Many, I am sure, are still struggling today.
But I live far from New Orleans. And with time, Katrina faded from my memory.
That is, until I read Sheri Fink’s 5 Days At Memorial: Life and Death in a Storm Ravaged Hospital. * If you followed the Katrina news, you probably remember at least the broad strokes of what happened at Memorial – during the immediate aftermath of the storm, with floodwater surrounding the hospital, and evacuation happening in a haphazard and unpredictable way, a number of staff people allegedly euthanized patients.
However if you’re like me, you only remember the barest outline of the story and know little of what happened to the people involved after CNN stopped carrying it on the evening news.
Well the full story is here and it is a tragic and disturbing. Fink recounts it in detail, giving us an almost moment-by-moment account of what happened in Memorial during the storm and of the investigation that happened after. By and large it’s a nuanced presentation of complex situation. No one comes off as an obvious villain and few remain virtuous.

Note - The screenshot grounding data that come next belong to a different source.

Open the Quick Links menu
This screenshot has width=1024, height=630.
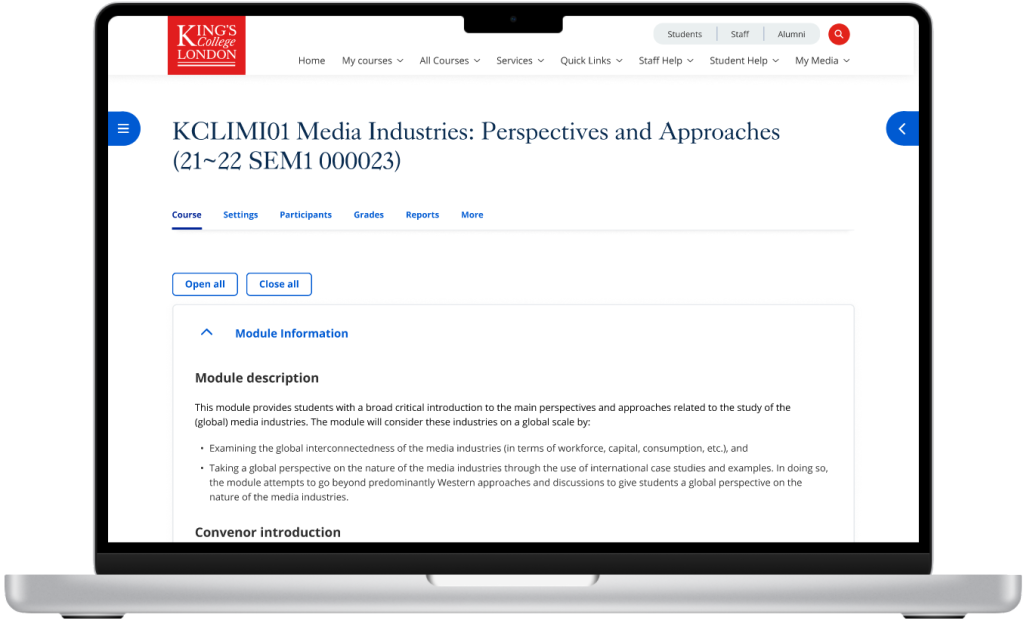pyautogui.click(x=591, y=61)
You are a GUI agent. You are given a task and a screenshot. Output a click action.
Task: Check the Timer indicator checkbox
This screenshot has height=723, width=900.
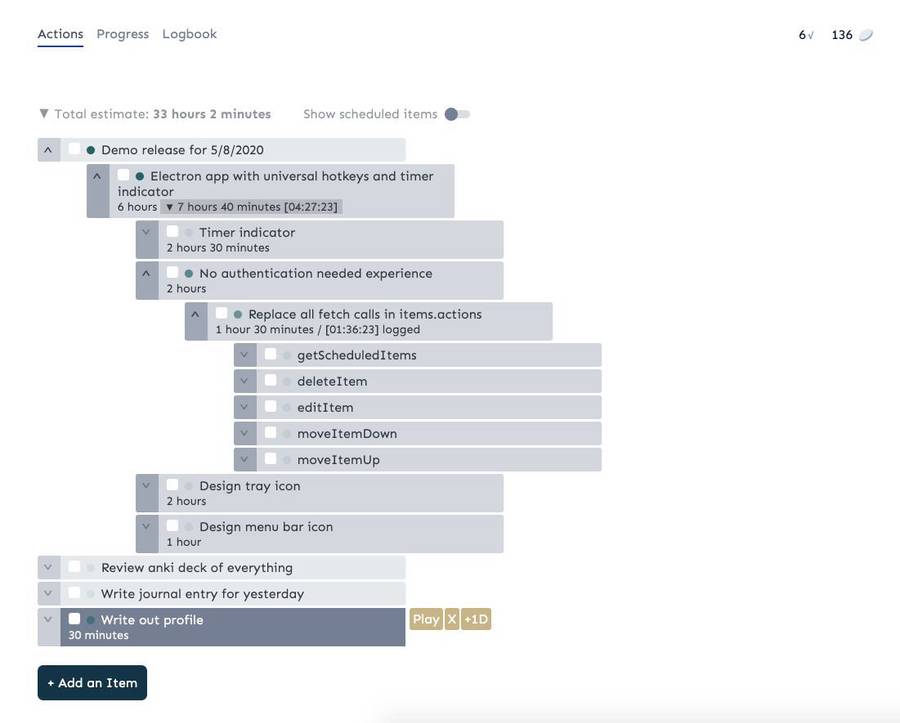172,232
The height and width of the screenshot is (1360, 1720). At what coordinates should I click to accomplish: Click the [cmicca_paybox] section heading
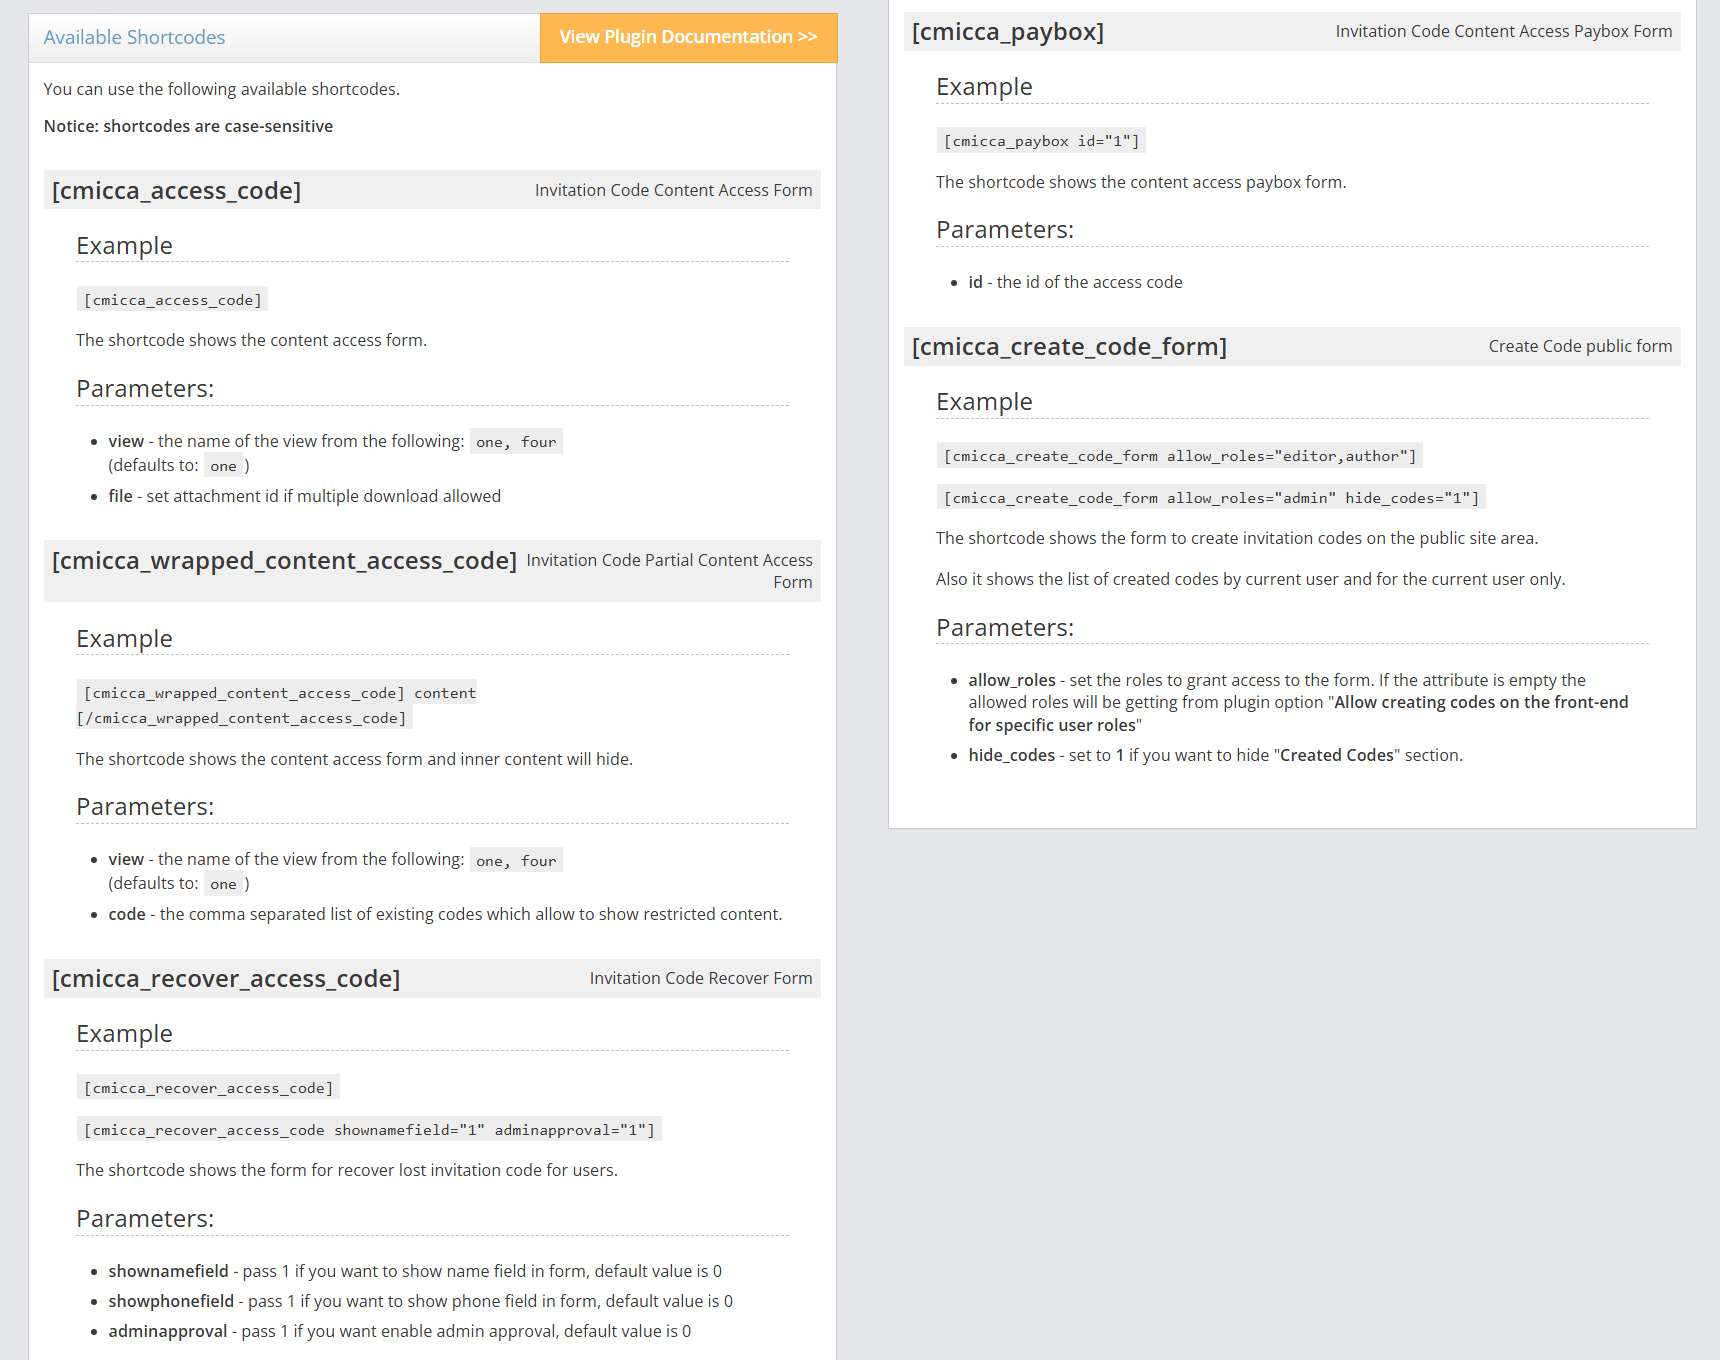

It’s creates a haunting book full of the kind of moral challenges I don’t normally get in my reading. You should check it out. Though the story of Katrina is familiar, I was still shocked by the chaos of the situation and troubled by the decisions made throughout the storm by the government, hospital management, and the health care providers. We want everyone to be perfect, to always make the right call, but they don’t. And it is clear from the first moments of the storm that this group of people, at this hospital, were woefully unprepared for what was to come.
I wish different decisions had been made at Memorial (and I am not just talking about the alleged euthanasia). I’m sure some of those who were there do as well. But hindsight is twenty-twenty and perhaps, as one of the doctors under investigation argued, you cannot judge what happened unless you were there.
There is some validity to this argument. Yet isn’t judging situations in which we were not involved exactly what we ask our juries to do everyday? At the heart of every trial is the weighing of evidence and the delivery of a verdict of guilt or innocence by people who were, by necessity, not there.
Are there situations too extreme for our society to judge by its normal standards? Was Katrina one of them? I finished the book with no answers. And I’m still wrestling with the questions, bringing it up at every dinner party and group run I attend. Its not something many people want to discuss, but I can’t stop thinking about it. And that is as strong an endorsement as I can give any book.